- WHAT IS REQUIRED:
In the items from the line with "Describe the element" through the end, replace "screenshot" with "screen capture" and leave all other text unchanged. Return only those lines, without the pictures.

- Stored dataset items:
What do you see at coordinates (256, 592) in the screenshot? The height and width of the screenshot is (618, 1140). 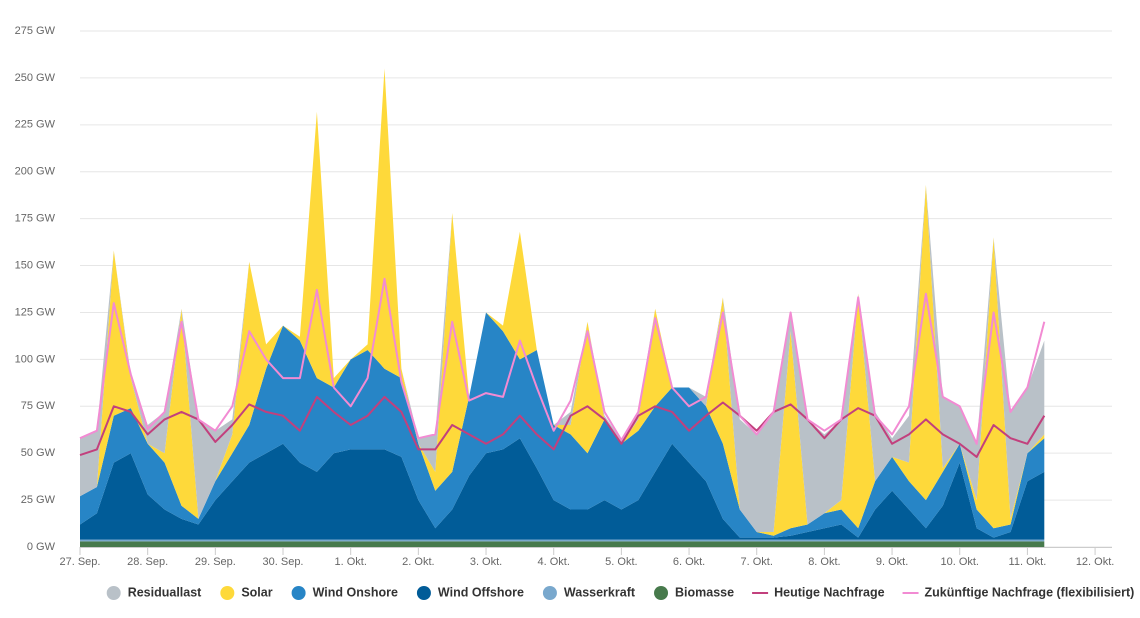 I see `legend-label: Solar` at bounding box center [256, 592].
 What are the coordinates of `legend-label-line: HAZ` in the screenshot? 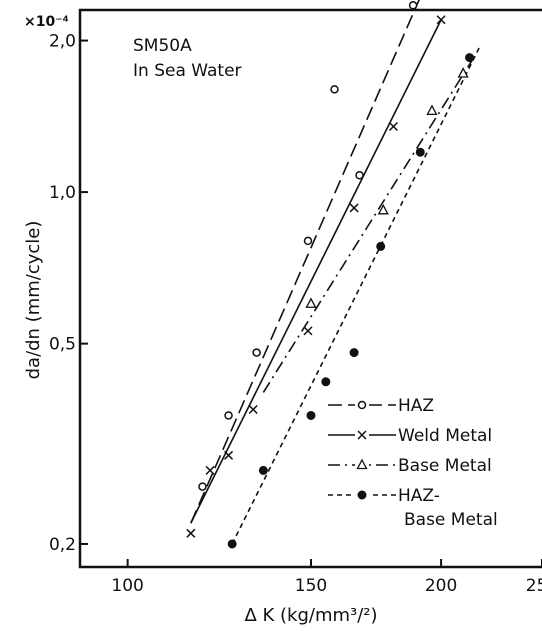 It's located at (416, 406).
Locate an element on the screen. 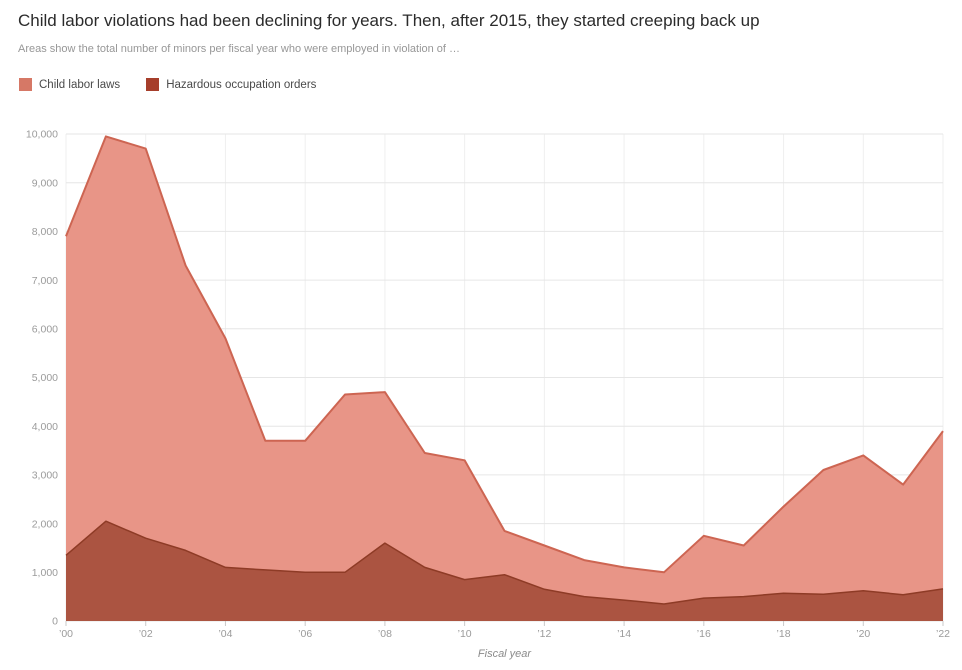 The image size is (962, 670). legend-item-hazardous-occupation-orders: Hazardous occupation orders is located at coordinates (231, 84).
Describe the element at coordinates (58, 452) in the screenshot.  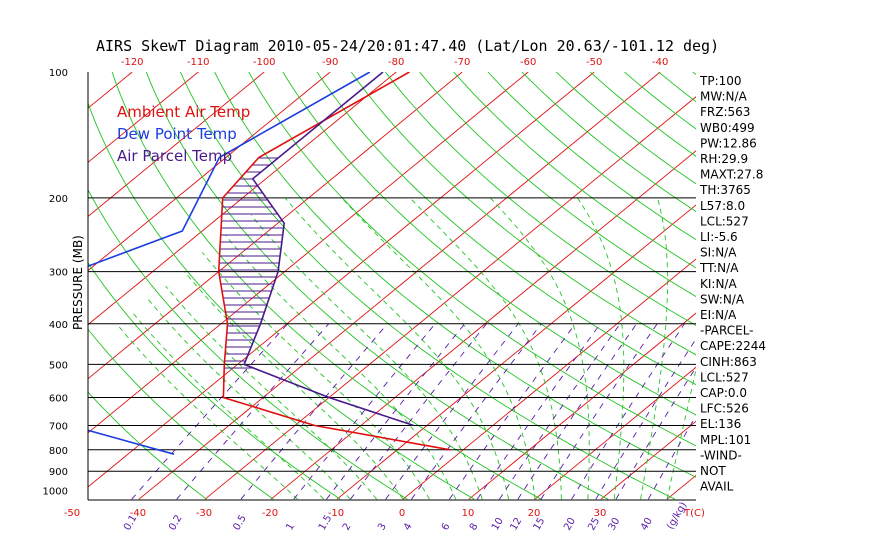
I see `pressure-tick-800: 800` at that location.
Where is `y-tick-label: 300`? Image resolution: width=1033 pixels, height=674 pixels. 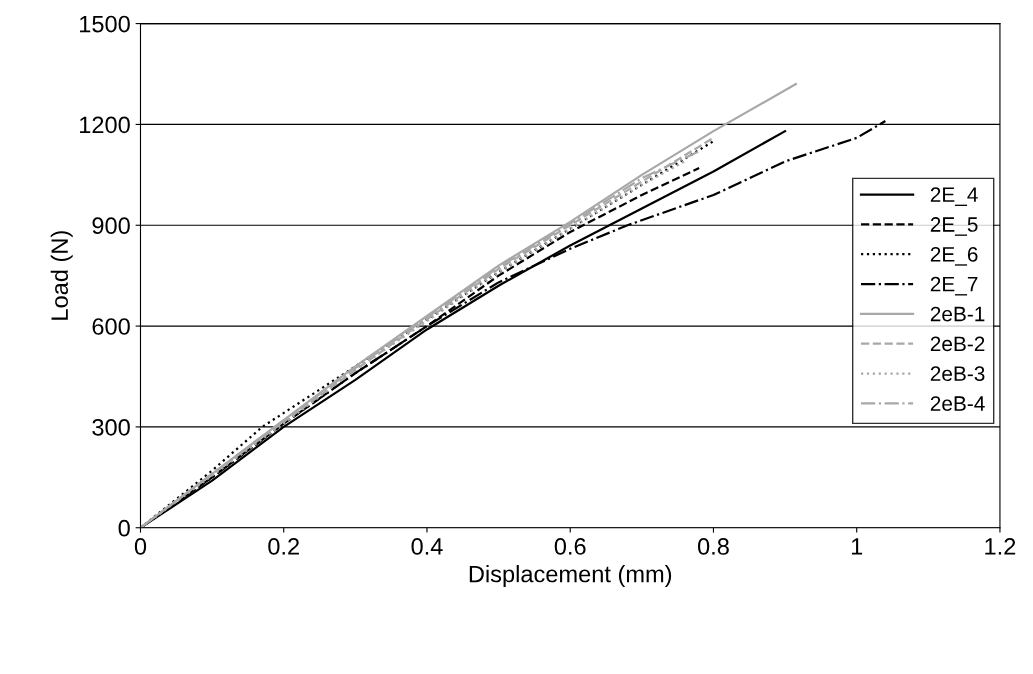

- TASK OUTPUT:
Describe the element at coordinates (58, 452) in the screen capture.  
I see `pressure-tick-800: 800` at that location.
Where is `y-tick-label: 300`? Image resolution: width=1033 pixels, height=674 pixels. 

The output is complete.